Records contained in a dataset
------------------------------------------------------------------------

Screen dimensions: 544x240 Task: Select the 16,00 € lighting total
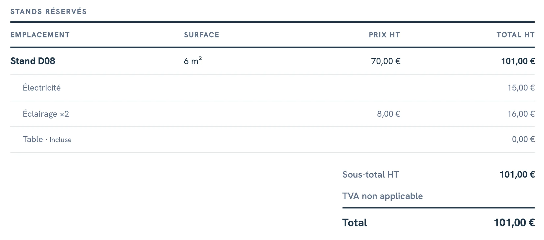(521, 114)
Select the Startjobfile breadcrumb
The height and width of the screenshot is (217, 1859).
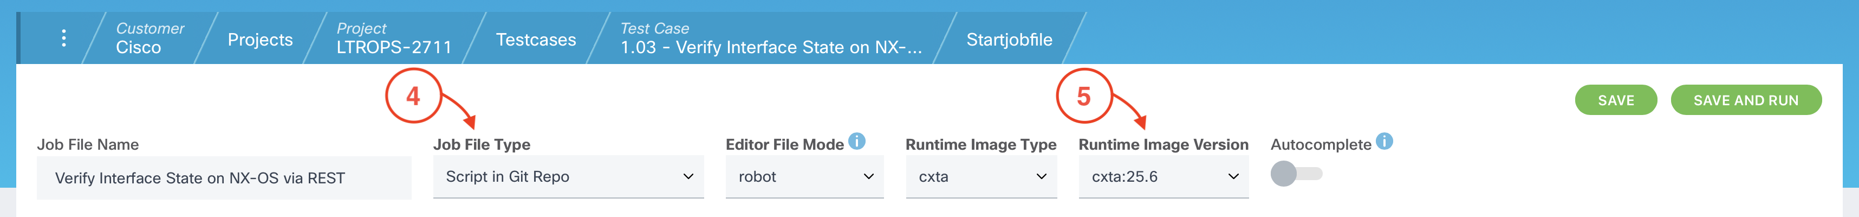point(1008,40)
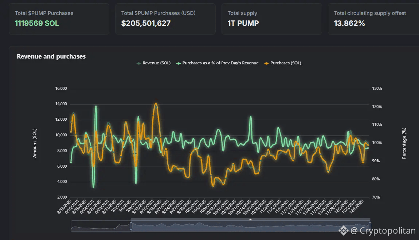Click the Cryptopolitan diamond logo icon
419x240 pixels.
point(344,230)
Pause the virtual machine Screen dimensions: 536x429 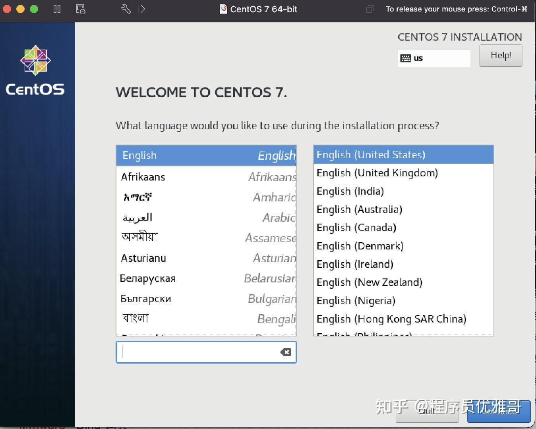(x=57, y=9)
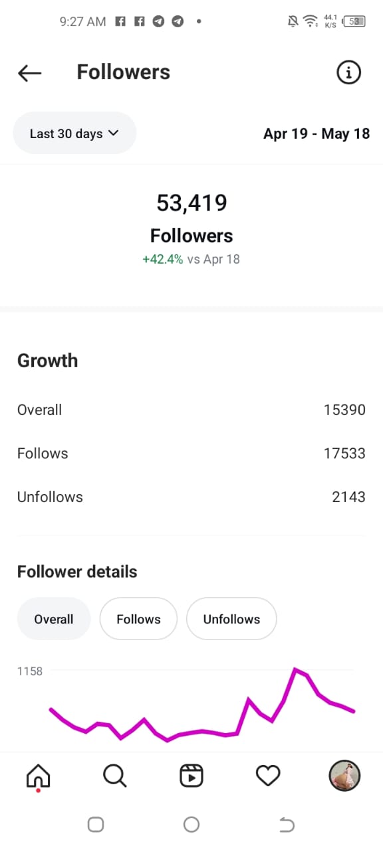
Task: Tap Android home circle button
Action: coord(192,825)
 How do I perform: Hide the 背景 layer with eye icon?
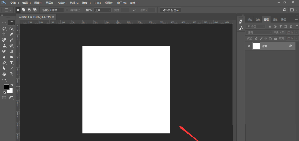pyautogui.click(x=249, y=46)
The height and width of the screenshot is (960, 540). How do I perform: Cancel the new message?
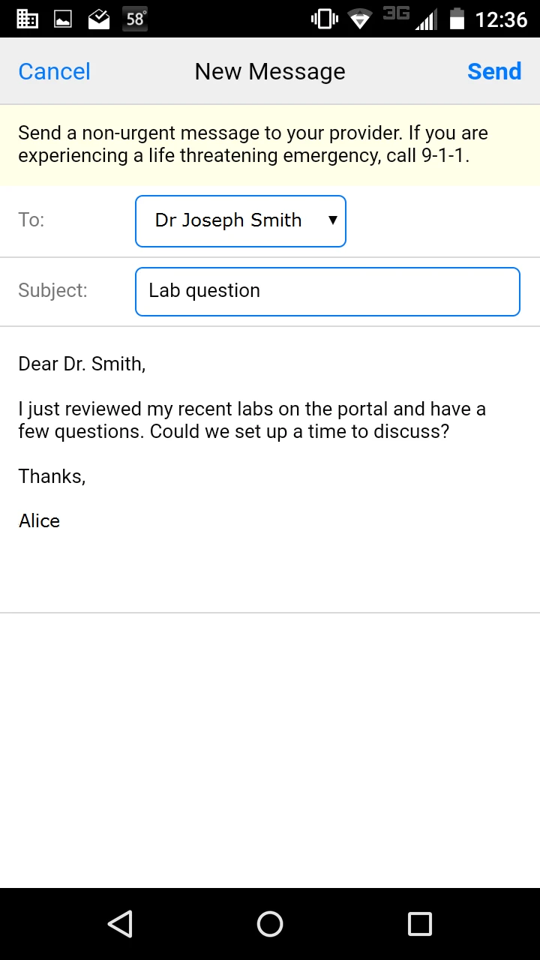click(x=54, y=71)
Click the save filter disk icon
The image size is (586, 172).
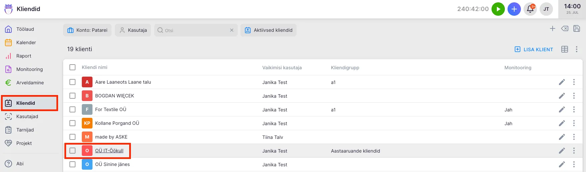577,28
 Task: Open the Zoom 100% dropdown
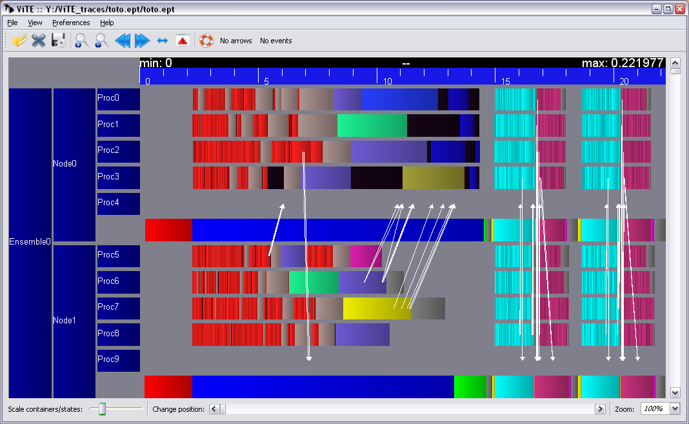(x=675, y=409)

------------------------------------------------------------------------

> _Problem to solve_: The pictures stay out; repeat exactly the lines from the one with "The height and width of the screenshot is (960, 540)." to the end of the entries above, and nothing else.

> _Answer space_:
The height and width of the screenshot is (960, 540). How do I perform: Cancel the new message?
click(x=54, y=71)
Click the save filter disk icon
The image size is (586, 172).
577,28
 Task: Open the Zoom 100% dropdown
(x=675, y=409)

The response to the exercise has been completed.